== What is being asked ==
Return every line from the rows below that contains the string "size".

== Task input ==
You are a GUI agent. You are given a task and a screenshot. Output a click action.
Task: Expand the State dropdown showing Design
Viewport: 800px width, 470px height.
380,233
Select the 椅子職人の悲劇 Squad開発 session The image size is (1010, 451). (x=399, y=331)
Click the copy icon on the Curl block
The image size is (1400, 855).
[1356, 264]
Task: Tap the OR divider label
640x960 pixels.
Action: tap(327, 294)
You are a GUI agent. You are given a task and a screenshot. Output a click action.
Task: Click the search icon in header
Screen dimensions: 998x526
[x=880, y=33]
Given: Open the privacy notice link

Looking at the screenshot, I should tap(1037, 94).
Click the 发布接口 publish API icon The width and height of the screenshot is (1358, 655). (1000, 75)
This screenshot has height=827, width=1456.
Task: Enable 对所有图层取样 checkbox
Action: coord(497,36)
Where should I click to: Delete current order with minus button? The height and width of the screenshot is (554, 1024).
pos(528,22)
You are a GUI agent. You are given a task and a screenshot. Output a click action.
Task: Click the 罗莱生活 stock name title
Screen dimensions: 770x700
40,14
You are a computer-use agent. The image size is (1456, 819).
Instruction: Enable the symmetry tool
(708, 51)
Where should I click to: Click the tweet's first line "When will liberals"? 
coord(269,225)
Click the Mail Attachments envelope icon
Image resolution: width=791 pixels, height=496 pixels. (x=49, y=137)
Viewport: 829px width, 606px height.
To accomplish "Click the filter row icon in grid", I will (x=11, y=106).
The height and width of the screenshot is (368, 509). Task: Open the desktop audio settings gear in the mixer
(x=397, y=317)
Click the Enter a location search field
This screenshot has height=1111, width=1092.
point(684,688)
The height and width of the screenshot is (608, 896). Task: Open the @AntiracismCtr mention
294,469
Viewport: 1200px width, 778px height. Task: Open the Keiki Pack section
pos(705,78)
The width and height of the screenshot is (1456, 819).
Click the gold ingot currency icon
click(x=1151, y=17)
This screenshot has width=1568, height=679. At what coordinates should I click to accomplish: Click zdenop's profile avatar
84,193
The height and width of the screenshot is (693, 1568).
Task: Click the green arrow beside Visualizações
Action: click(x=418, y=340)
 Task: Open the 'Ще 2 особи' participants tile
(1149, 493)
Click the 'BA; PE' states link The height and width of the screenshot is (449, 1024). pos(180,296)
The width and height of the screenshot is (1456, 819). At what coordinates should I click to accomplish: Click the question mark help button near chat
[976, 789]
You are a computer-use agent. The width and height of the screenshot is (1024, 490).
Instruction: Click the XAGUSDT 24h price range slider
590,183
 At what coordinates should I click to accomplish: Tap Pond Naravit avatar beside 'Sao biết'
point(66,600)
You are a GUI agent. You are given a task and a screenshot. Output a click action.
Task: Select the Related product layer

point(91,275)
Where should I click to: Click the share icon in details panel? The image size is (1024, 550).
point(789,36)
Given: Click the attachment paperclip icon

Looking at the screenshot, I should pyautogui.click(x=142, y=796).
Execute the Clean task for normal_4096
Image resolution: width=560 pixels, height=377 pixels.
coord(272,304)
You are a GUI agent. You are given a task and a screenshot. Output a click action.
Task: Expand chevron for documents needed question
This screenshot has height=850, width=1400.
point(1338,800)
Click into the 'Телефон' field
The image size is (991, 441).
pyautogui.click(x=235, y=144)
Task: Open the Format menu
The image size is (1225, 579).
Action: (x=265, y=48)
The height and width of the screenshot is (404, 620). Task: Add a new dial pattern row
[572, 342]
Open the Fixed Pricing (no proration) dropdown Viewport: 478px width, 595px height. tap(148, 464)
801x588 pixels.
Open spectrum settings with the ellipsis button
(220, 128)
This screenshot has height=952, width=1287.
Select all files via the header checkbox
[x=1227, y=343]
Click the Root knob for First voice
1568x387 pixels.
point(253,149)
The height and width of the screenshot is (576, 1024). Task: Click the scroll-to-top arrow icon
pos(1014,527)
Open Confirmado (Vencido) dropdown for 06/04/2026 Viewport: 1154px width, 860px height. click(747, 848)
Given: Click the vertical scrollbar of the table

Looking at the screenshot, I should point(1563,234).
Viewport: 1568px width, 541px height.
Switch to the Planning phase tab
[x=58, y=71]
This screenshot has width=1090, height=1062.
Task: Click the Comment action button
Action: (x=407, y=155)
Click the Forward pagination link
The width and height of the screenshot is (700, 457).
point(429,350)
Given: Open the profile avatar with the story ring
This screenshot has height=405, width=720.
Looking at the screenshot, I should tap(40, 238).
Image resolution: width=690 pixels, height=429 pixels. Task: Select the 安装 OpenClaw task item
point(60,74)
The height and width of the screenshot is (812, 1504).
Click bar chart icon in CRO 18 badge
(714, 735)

== Task solution ==
Select the 椅子職人の悲劇 Squad開発 session The image size is (1010, 451). (x=399, y=331)
The image size is (1400, 855).
You are a computer-use agent. The image size is (1456, 819).
Where should I click to: Click the share icon in details panel? The image size is (1024, 550).
The image size is (991, 441).
The image size is (1225, 579).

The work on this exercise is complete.